Chapter 8 : Dimensionality Reduction
Notes
Dimensionality Reduction
- The primary reason for dimensionality reduction is that it speeds up training without a loss in performance.
- Examples:
- Merging pixels in an image which are neighbors
- Removing bordering pixels from an image
The Curse of Dimensionality
- Many things behave much differently in higher dimensions
- The distance between two points in a unit square (2D) is 0.52, but in a 1,000,000 dimensional hypercube it is 408.25 (1,000,000 / 6)^0.5. This shows that large dimensional datasets are inherently sparse (i.e. training samples lie far from one another).
- The more dimensions a training set has the greater the risk of overfitting
Main Approaches for Dimensionality Reduction
- Two main approaches to dimensionality reduction: projection and Manifold Learning
Projection
- An example would be projecting a 3D dataset down to a 2D plane
- However, it’s not always trivial to make this projection. Seen below is the Swiss roll toy dataset. The first row projection does a much better job of preserving the separation of data
Manifold Learning
- This Swiss roll is an example of a 2D manifold
- A 2D manifold is a 2D shape that can be manipulated into a higher-dimensional space
- Many dimensionality reduction algorithms work by modeling the manifold on which the training instances lie (known as Manifold Learning)

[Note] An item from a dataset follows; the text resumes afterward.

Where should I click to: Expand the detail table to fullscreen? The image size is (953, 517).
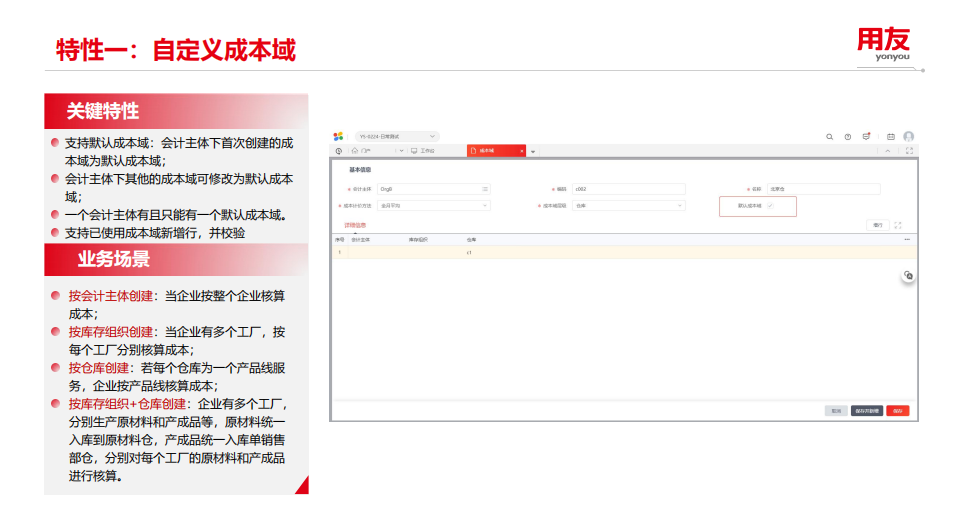pos(899,226)
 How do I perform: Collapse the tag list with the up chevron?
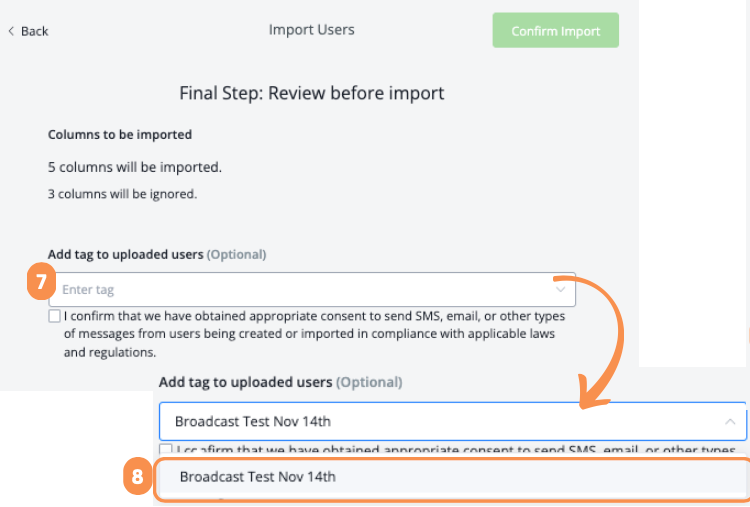click(x=730, y=421)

- The manifold hypothesis states that most real-world high-dimensional datasets lie close to a much lower-dimensional manifold
- Another assumption follows, that machine learning will be simpler if expressed in the lower-dimensional space
- This is not always true however, occassionally the original orientation of the data better preserves its structure
PCA
- Principal Component Analysis (PCA) is the most popular dimensionality reduction technique
- It works by finding the hyperplane which lies closest to the data and then projecting the data onto that hyperplane
Preserving the Variance
- In order to project the data, it’s best to select the hyperplane which preserves the maximum amount of variance in the dataset and this is the objective of PCA
Principal Components
- PCA identifies the axis which accounts for the largest amount of variance in the dataset
- If it were a higher-dimensional dataset, PCA would also find the next orthogonal axis which contains the most variance
- The unit vector that defines the ith axis is called the ith principal component (PC)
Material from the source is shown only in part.